В Вексфорде росло ощущение жути. Он отступил, чтобы окинуть взглядом всю ужасную картину гибели и разорения, и в этот момент с шумом распахнулась дверь и вошел эксперт-патологоанатом. За несколько секунд до этого Вексфорд обратил внимание на звук подъезжающего автомобиля, но тогда он подумал, что это вернулись Джерри Хайнд и Карен Малэхайд. На самом же деле то был доктор Бэзил Самнер-Квист, проклятие инспектора Вексфорда. Сейчас Вексфорд определенно предпочел бы видеть сэра Хилэра Тремлетта.
— О боже! — возгласил Самнер-Квист. — Так гибнут сильные мира сего!
Дурной вкус, нет, хуже — вызывающее, возмутительное отсутствие всякого вкуса — вот что отличало доктора. Однажды удушение он описал фразой «мой лакомый кусочек».
— Это она, полагаю? — Он ткнул пальцем в обтянутую красным шелком спину. Прикасаться к телам запрещено всем, кроме патологоанатома.
— Мы думаем, да, — ответил Вексфорд, стараясь скрыть неудовольствие в голосе. Несомненно, для одного вечера он уже выказал достаточно неудовольствия.
— Вероятнее всего, это она, Давина Флори. Там, на лестнице, ее муж, Харви Коупленд, а это, мы думаем, дочь. Не знаю, как ее звали.
— Вы закончили? — спросил Самнер-Квист у Арчболда.
— Я могу продолжить позже, сэр.
Фотограф сделал последний снимок и вслед за Арчболдом и судебными медиками вышел из комнаты. Самнер-Квист не стал медлить и за волосы поднял голову убитой. Склонившийся доктор заслонил изуродованную половину лица, и Бердену был виден благородный профиль Давины Флори, высокий величественный лоб, прямой нос, круто изогнутая линия рта. Кожа ее была изрезана тысячей тонких и не очень тонких морщинок.

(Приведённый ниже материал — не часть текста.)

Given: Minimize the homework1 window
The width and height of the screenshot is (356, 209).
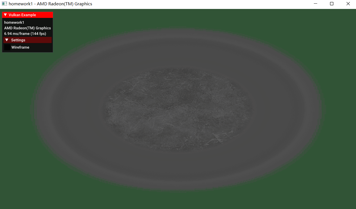Looking at the screenshot, I should [315, 4].
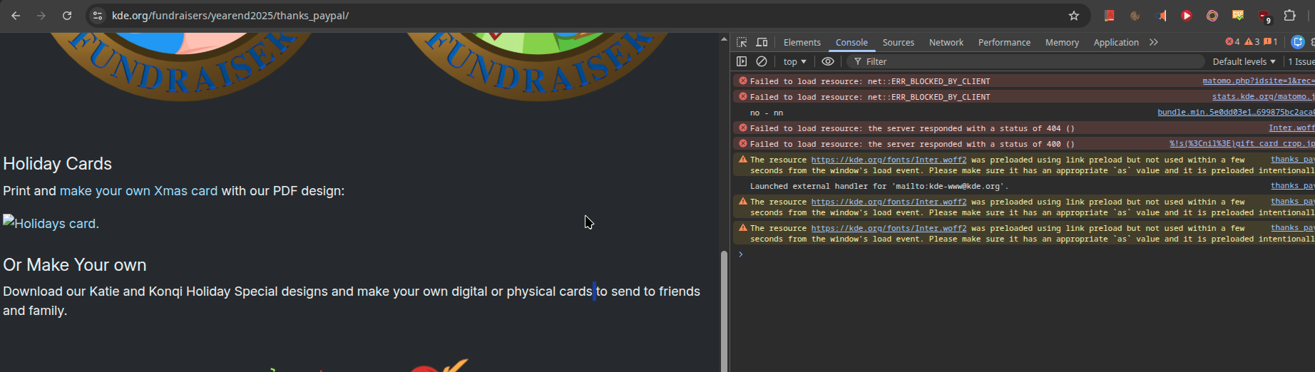
Task: Open the make your own Xmas card link
Action: point(138,191)
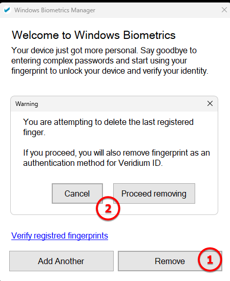Confirm with the Proceed removing button
This screenshot has height=281, width=230.
pyautogui.click(x=154, y=193)
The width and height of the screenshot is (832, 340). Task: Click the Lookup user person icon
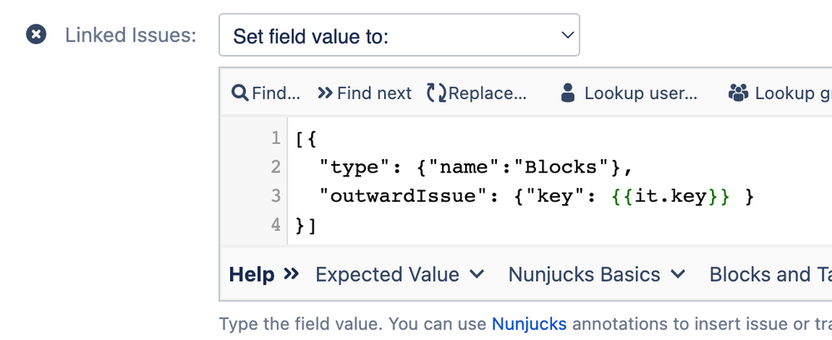tap(569, 93)
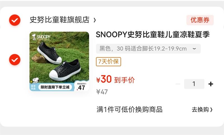Open the 优惠券 coupon button

click(200, 20)
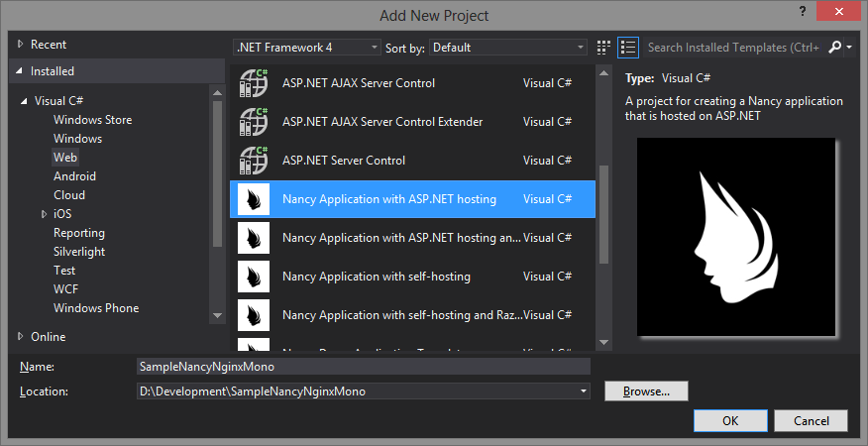The height and width of the screenshot is (446, 868).
Task: Select ASP.NET Server Control template icon
Action: point(254,161)
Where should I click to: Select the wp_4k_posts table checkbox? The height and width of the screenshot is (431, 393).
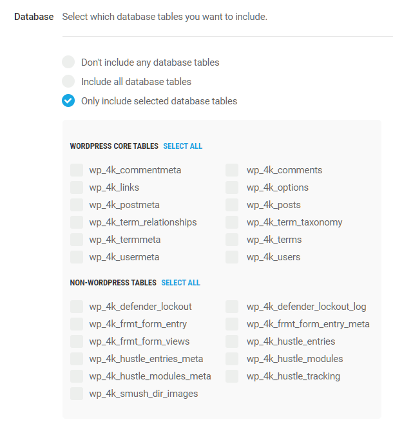[233, 205]
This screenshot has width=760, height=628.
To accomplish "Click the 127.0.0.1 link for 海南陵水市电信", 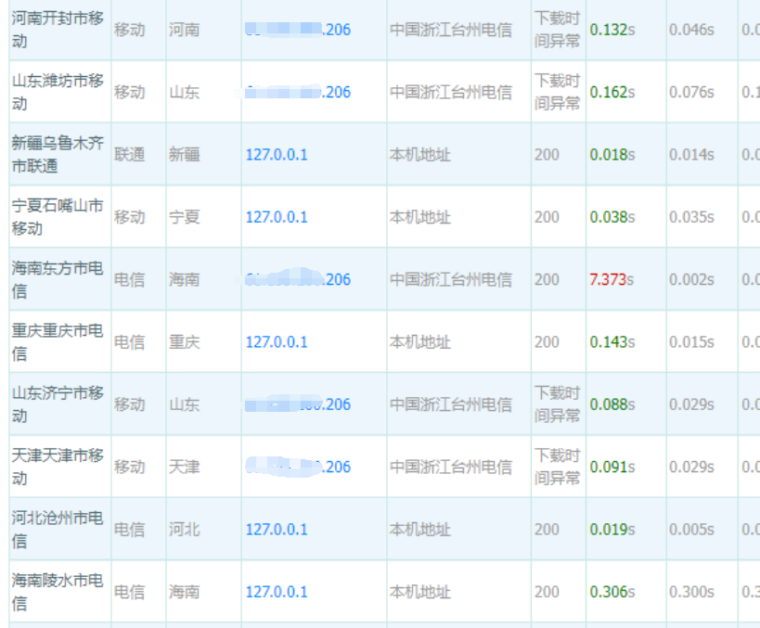I will click(276, 592).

— Как она его подцепила? Похитила из коляски, не иначе. Она его старше минимум лет на пятнадцать.
Вексфорд покачал головой.
— Я как раз читаю ее книгу, первую часть автобиографии, — продолжал доктор. — Жизнь, можно сказать, просто начиненная случайностями. Вторая часть теперь останется ненаписанной. Что ж, по моему скромному разумению, в мире и так хватает книг. — Самнер-Квист испустил пронзительный визгливый смешок. — Говорят, в старости все женщины превращаются или в коз, или в обезьян. Эта, по-моему, была из обезьян, как вам кажется? Ни одного дряблого мускула.
2
Роберт Адам (1728–1792) — один из известных английских декораторов-неоклассицистов братьев Адамов, чей стиль отличался подчеркнутым изяществом.